## Goal
Reproduce the lines of the items below, starting with the line that contains "Given: Click the cast screen icon" and continuing through the end of the items, keeping every character as it is.
[START OF Provided data]
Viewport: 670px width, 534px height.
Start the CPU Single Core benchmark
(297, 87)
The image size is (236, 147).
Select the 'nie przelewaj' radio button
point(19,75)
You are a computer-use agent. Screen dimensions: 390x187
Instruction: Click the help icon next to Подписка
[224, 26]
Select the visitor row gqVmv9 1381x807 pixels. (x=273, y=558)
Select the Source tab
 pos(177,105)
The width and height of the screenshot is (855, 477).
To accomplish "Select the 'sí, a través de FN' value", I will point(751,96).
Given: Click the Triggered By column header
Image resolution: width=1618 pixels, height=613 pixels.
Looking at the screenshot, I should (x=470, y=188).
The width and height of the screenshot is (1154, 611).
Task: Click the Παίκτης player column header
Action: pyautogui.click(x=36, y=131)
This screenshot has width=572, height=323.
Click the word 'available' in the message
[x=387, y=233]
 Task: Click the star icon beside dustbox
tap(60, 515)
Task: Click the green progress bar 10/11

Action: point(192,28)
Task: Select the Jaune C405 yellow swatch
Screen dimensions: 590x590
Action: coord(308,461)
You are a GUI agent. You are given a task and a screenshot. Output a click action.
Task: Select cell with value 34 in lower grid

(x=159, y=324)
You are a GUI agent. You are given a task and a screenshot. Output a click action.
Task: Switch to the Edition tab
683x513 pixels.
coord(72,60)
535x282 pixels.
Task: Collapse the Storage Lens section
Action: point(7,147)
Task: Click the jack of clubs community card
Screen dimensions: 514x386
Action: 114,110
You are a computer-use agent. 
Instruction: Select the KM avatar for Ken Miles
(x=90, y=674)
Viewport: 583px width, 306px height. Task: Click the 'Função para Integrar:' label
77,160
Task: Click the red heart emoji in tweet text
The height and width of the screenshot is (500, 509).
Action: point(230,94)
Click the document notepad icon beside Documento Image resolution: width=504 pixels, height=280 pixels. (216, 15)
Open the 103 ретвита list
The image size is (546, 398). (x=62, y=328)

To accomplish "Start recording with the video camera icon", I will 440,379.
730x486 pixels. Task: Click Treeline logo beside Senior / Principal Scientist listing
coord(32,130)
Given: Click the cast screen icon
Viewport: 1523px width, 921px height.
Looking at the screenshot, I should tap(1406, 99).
[END OF Provided data]
## Expected answer
Given: Click the cast screen icon
Viewport: 1523px width, 921px height.
Looking at the screenshot, I should tap(1406, 99).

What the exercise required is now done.